* Studientext *

Intensive Laboraufenthalte haben Tradition in ingenieurwissenschaftlichen Studiengängen. Diese umfangreiche Praxiserfahrung bildet ein Alleinstellungsmerkmal für Absolventen deutscher Hochschulen. Nur wenige ingenieurwissenschaftliche Studiengänge weltweit haben das bewährte Lehrformat mit so vielen Wochenstunden in den Curricula verankert. Kaum untersucht und noch seltener formuliert sind jedoch Lernziele und didaktische Konzepte: Die Labordidaktik ist ein blinder Fleck in der Hochschulforschung. Eine Expertengruppe der Deutschen Akademie der Technikwissenschaften hat deshalb die Laborausbildung überprüft.
Projektleiter A. Erman Tekkaya, Institutsleiter des Instituts für Umformtechnik und Leichtbau und aktueller Dekan der Fakultät für Maschinenbau an der TU Dortmund, hält diese Überprüfung für überfällig: „Die Labordidaktik in Deutschland wird zu wenig hinterfragt. Laborpraktika können viel mehr sein als eine Tradition, die Hochschulen pflegen und Studierende fürchten. Sie werden sogar an Bedeutung gewinnen, wenn wir angehende Ingenieurinnen und Ingenieure auf die digitale Arbeitswelt vorbereiten. Dafür müssen wir die Laborausbildung überprüfen, verbessern und mit digitalen Hilfsmitteln anreichern.“
Die acatech Projektgruppe hat Expertinnen und Experten in Interviews befragt, bestehende Laborangebote analysiert und auch als Beobachter an Laborveranstaltungen teilgenommen. A. Erman Tekkaya: „Studierende wünschen sich praxisnahe Labore, die sie auf die Berufspraxis vorbereiten, die mit „Aha-Erlebnissen“ Wissen veranschaulichen und die auch mal Spaß machen. Die Erwartungen der Studierenden lassen sich durchaus mit den Zielen der Lehrenden in Einklang bringen“
Jedoch macht vielen Studierenden der enorm hohe Zeitaufwand zu schaffen. Wartelisten und geringe zeitliche Flexibilität führen dazu, dass sie Laborveranstaltungen nur schwer ins Studium integrieren können. Zudem sind Labore häufig überfüllt; die praktische Zeit ist deshalb knapp. Ursachen sind geringe Mittel für Laborveranstaltungen, hohe Studierendenzahlen in den doppelten Abiturjahrgängen, aber auch mangelnde Konzeption und Didaktik.

* Bereitgestelltes Material *

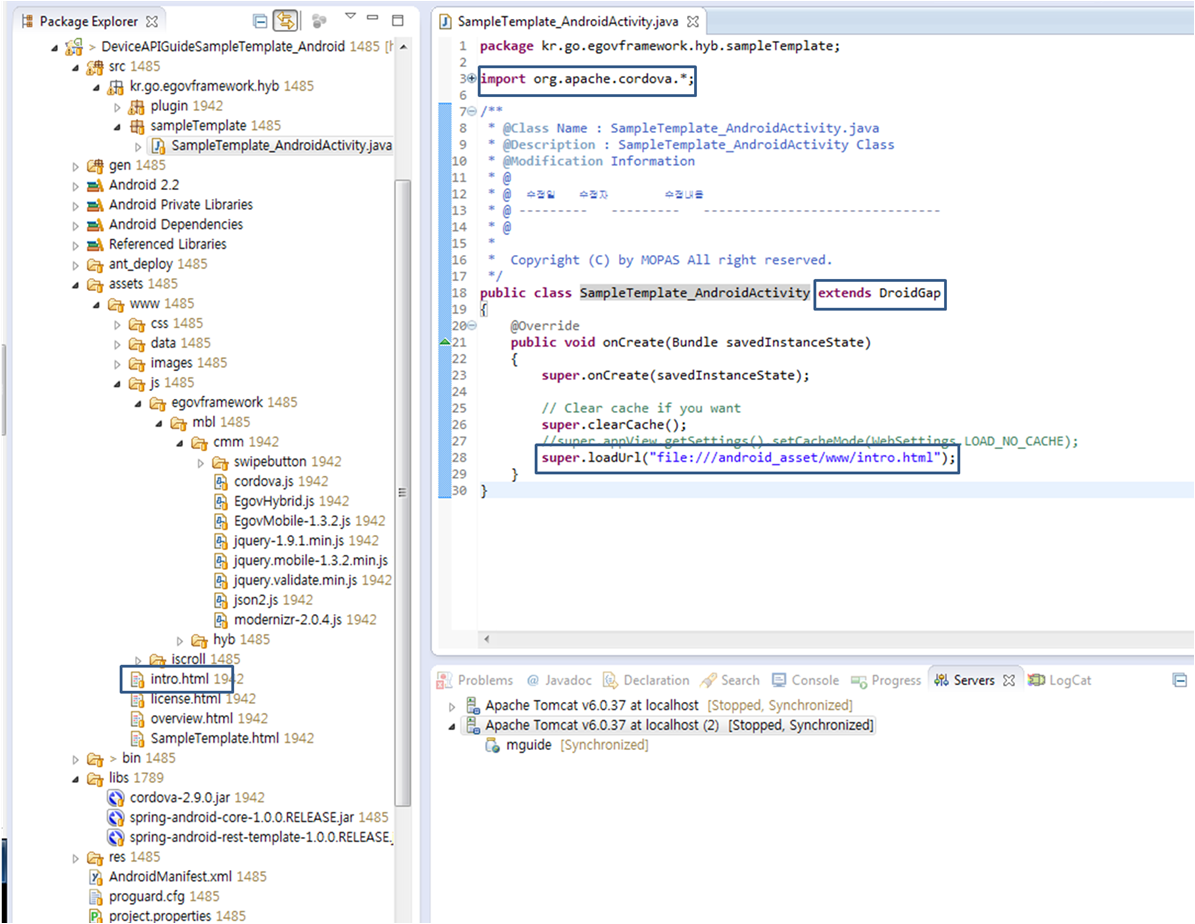The height and width of the screenshot is (924, 1195).
Task: Expand the plugin package node
Action: point(118,106)
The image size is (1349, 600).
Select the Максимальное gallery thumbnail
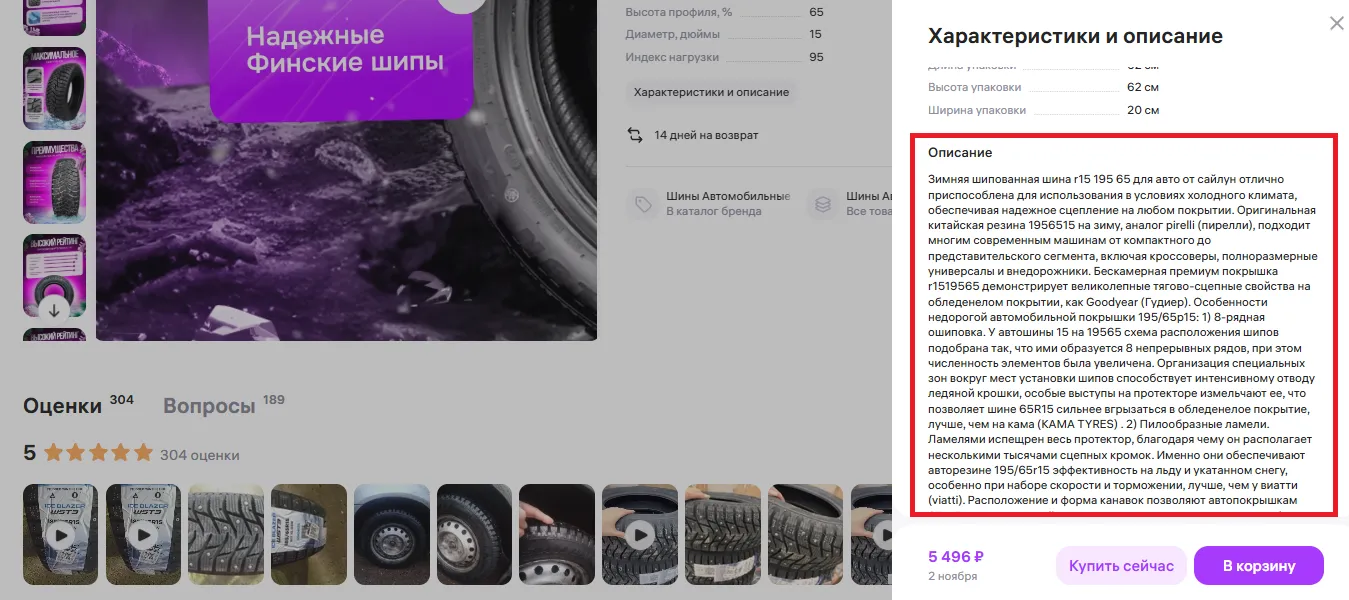(54, 88)
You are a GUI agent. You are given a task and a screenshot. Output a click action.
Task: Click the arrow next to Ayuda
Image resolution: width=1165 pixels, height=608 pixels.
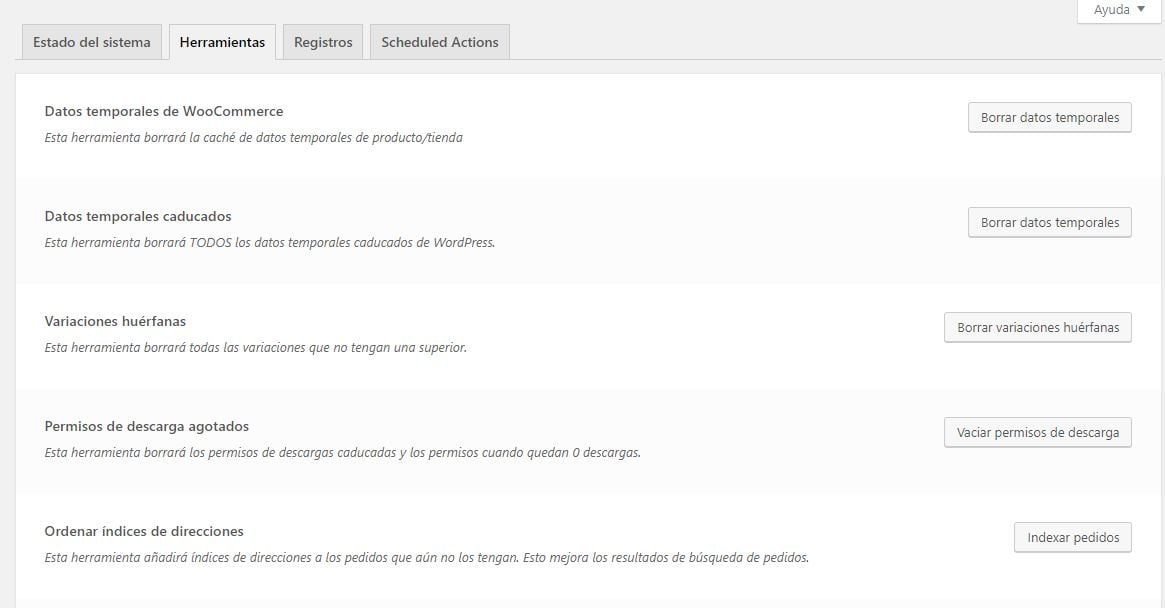tap(1142, 10)
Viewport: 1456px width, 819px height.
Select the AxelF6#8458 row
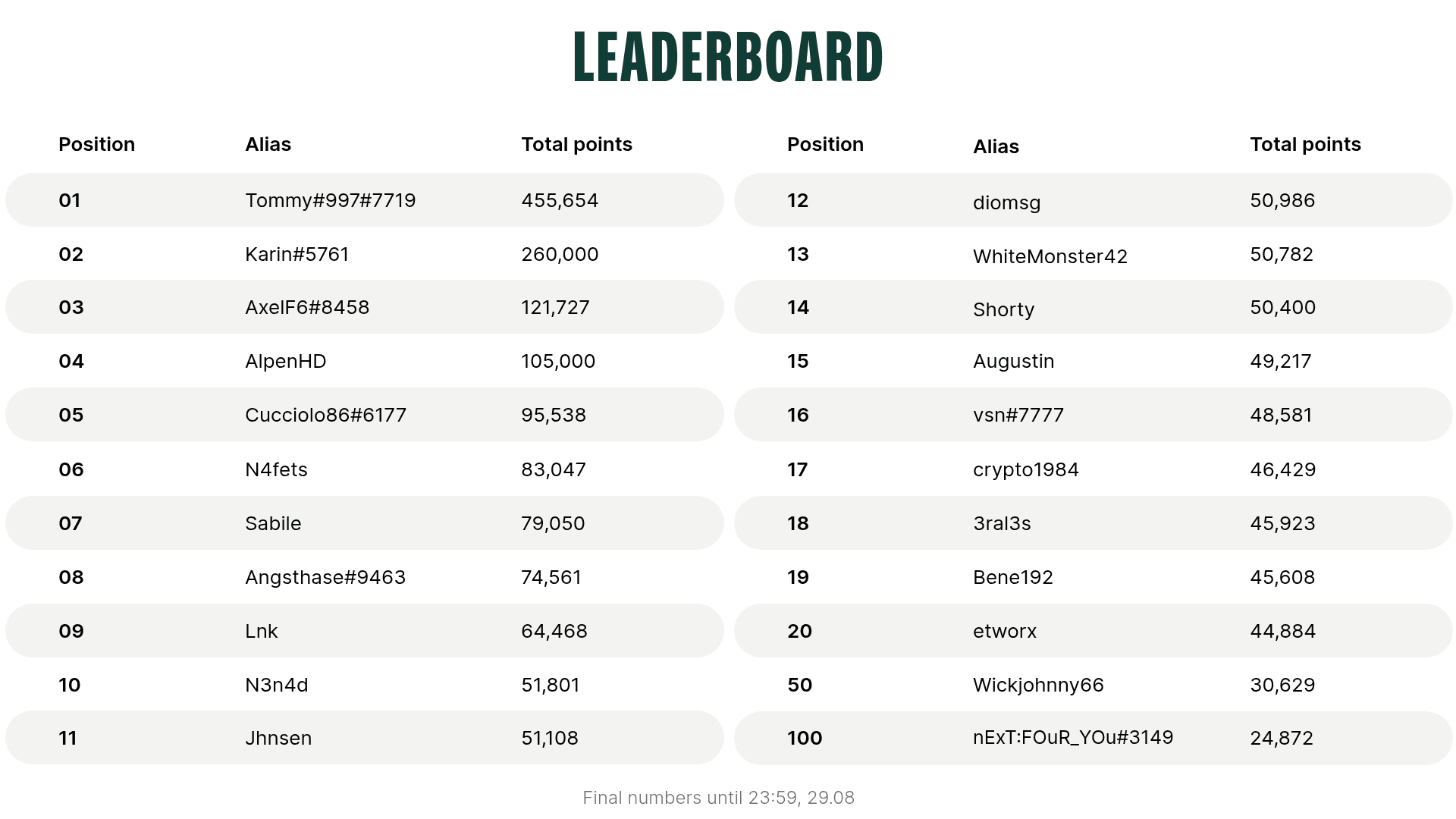tap(365, 307)
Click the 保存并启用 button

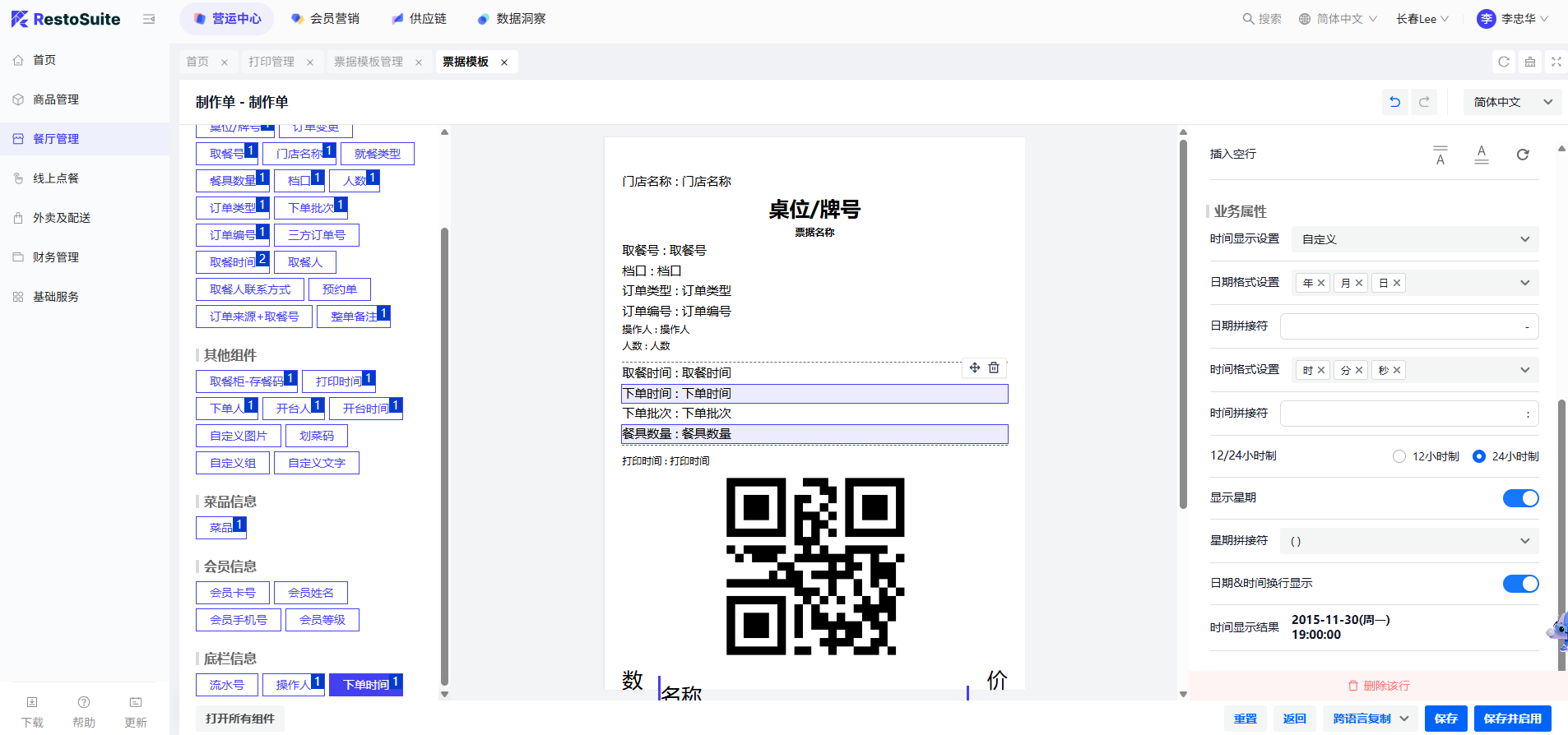click(1512, 719)
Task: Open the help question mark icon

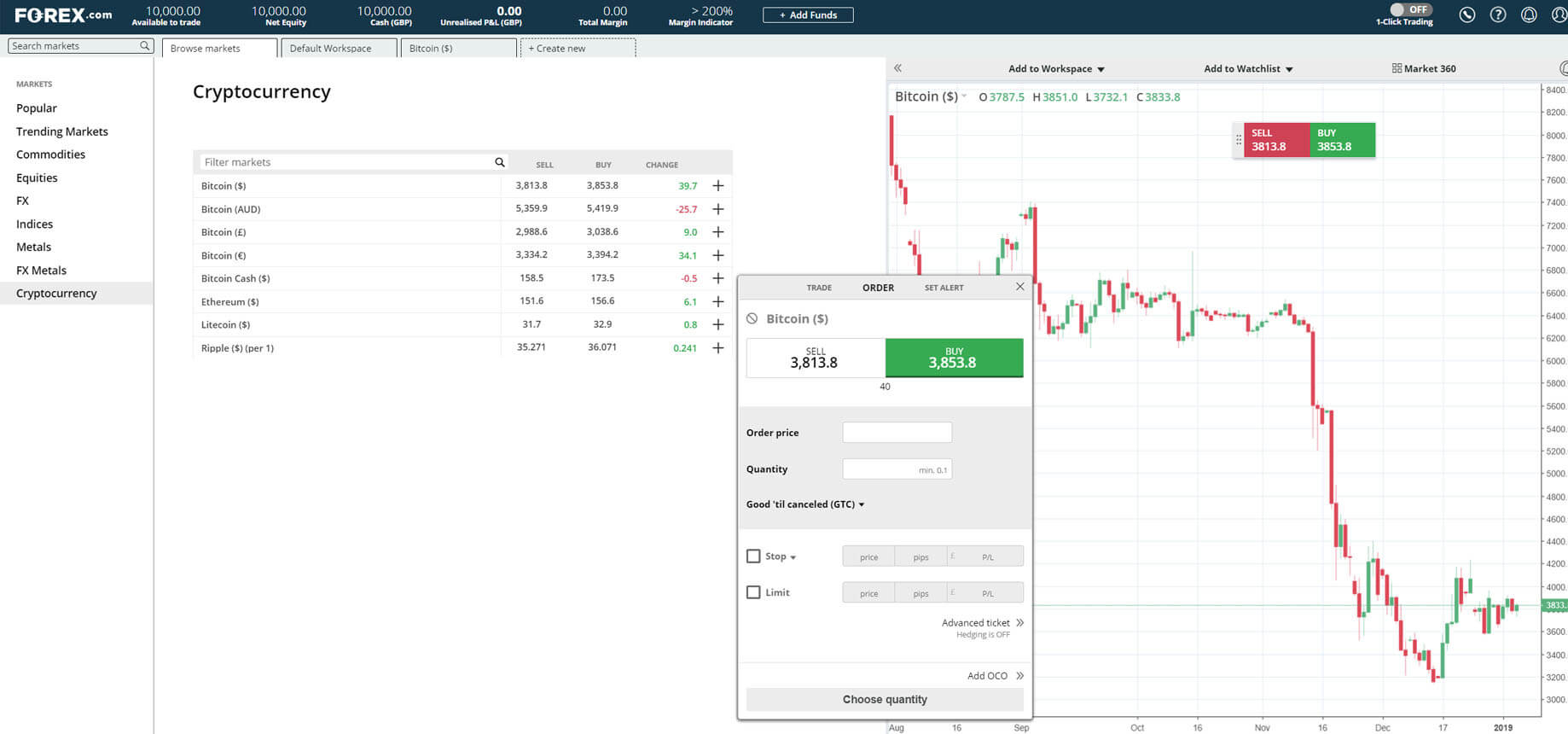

* Arbeitsauftrag 1 *
Erklären Sie anhand des Studientexts über die Laborausbildung, warum die praktische Zeit in den Laboren knapp ist. Antworten Sie in ein bis drei Sätzen.
* Arbeitsauftrag 2 *
Schreiben Sie den Studientext über die Laborausbildung im Ingenieurstudium im Anschluss an seinen letzten Satz weiter.

* Lösung 1 *
Die praktische Zeit ist knapp, weil die Labore häufig überfüllt sind.

* Lösung 2 *
An diesen Herausforderungen orientieren sich 25 Gestaltungsempfehlungen der Projektgruppe für eine bessere Laborausbildung – fachliche, didaktische und organisatorische. Sie zielen auf fachlich und didaktisch modernisierte Laborveranstaltungen. Checklisten unterstützen die Entwicklung und Überarbeitung konkreter Laborveranstaltungen. „Studierende und Lehrende gleichermaßen legen Wert auf Praxiserfahrung im Ingenieurstudium. Laborangebote sind deshalb keine Tradition, die wir pflegen und erdulden. Sie sind ein integraler Bestandteil des Ingenieurstudiums, aus dem wir viel mehr machen können. Diese Diskussion wollen wir anstoßen und auch Lehrenden einen praxisorientierten Leitfaden an die Hand geben, der ihnen bei der Modernisierung ihrer Laborveranstaltungen hilft.“
Die Studie „Das Labor in der ingenieurwissenschaftlichen Ausbildung – Zukunftsorientierte Ansätze aus dem Projekt IngLab“ ist das Ergebnis eines gleichnamigen Projekts von acatech – Deutsche Akademie der Technikwissenschaften. Der Projektgruppe gehören Expertinnen und Experten des Instituts für Umformtechnik und Leichtbau (IUL) und des Zentrums für HochschulBildung (zhb) der TU Dortmund an. Die Projektleiter sind A. Erman Tekkaya auf Seiten des IUL und Johannes Wildt (bis 31. März 2012) bzw. Uwe Wilkesmann (seit 1. April 2012) auf Seite des zhb.